On ne se bat pas à armes égales mais qu’importe. Le temps joue pour nous. L’époque aussi puisque Mana’o – au-delà de sa grande qualité – est porteur de sens : variétés ancestrales, certification bio, production artisanale, mise en avant des terroirs et du travail humain. Mana’o, c’est aussi une invitation au rêve et au dépaysement. C’est exactement ce que veut l’amateur d’aujourd’hui : vivre une expérience en pleine conscience. Nous cochons toutes les – bonnes – cases.
TEAM RFP : Mana’o a récemment lancé une gamme qui met en valeur la diversité des terroirs et des variétés indigènes de canne à sucre. Quels sont les produits aujourd’hui commercialisés ? Prévoyez-vous d’étendre la gamme ?
Philippe : La gamme régulière est composé un rhum blanc (50%), d’un rhum élevé sous bois en fût d’armagnac et foudre de cognac (43%), deux rhums assemblés à partir de nos différentes variétés de cannes à sucre récoltées sur nos trois terroirs : Tahiti, angiroa et Tahaa. Notre parcellaire Rangiroa (48,5%) est aussi devenu une référence presque permanente, malgré des petits volumes. On fait aussi vieillir une plus grande quantité de distillat pour pouvoir sortir des rhums vieux. Et nous continuons à replanter de la canne à sucre à Tahiti mais aussi ailleurs. Nous espérons trouver le bon endroit dans les Australes, ce qui ajouterait un quatrième archipel après les Tuamotus (Rangiroa), les Marquises (Nuku Hiva) et la Société (Tahiti, Tahaa).
TEAM RFP : On a également entendu parler d’un rhum vieilli en amphore en édition très limitée. Êtes-vous satisfait du résultat de cette expérience originale ?

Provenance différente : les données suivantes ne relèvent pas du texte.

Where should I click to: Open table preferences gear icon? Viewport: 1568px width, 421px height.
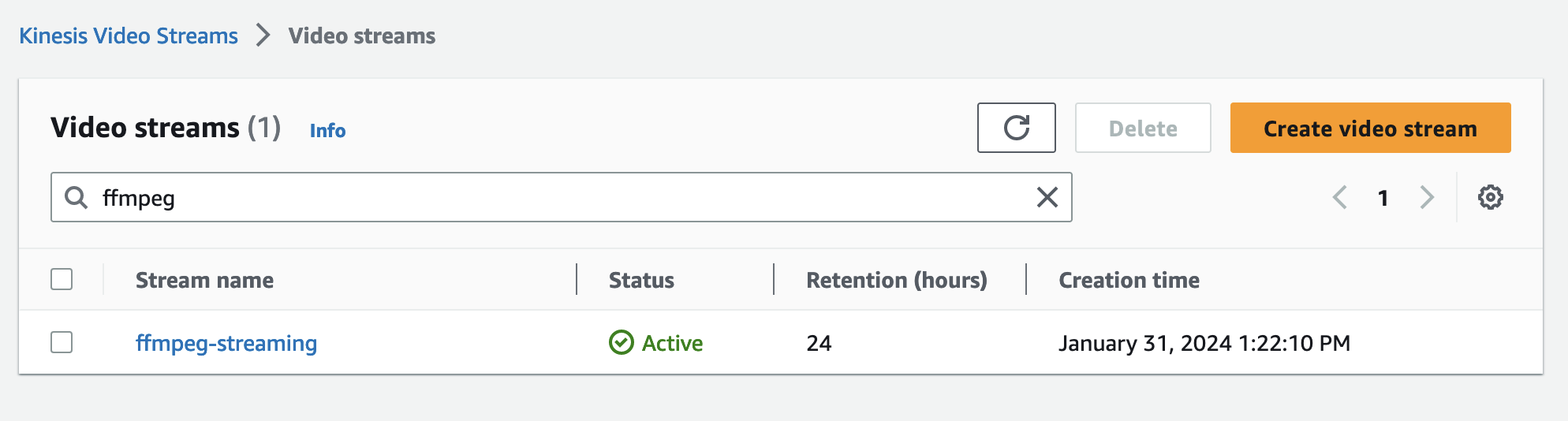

Philippe : Je le découvrirais en même temps que tout le monde à Rhum Fest car je n’ai pas encore ouvert la bouteille que nous avons reçue ! Nos amis Polynésiens en sont fans car cela renforce la finesse de la canne to ute : nez fleuri et végétal, bouche gourmande et exotique, grande longueur. L’innovation est au cœur du projet Mana’o depuis le premier jour. Fabrice Baffou, son créateur, est œnologue de formation.
Il ne faut pas oublier qu’il est parti en Polynésie pour aider au développement du domaine Dominique Auroy (5ha de carignan, muscat et italia à Rangiroa), et vinifier les Vins de Tahiti. Variétés et terroirs ont été ses premiers terrains de jeu pour le vin comme pour le rhum. Mana’o lui permet aujourd’hui d’expérimenter côté vieillissement, que ce soit sous bois ou en amphore. Et aujourd’hui, il peut s’appuyer sur une équipe solide emmenée par Marotea Vitrac côté développement, Sébastien Thépenier pour l’œnologie, Manutea Parent côté suivi du projet, Moehei Opuhi pour la com’ et le marketing. On n’est qu’au début de l’aventure.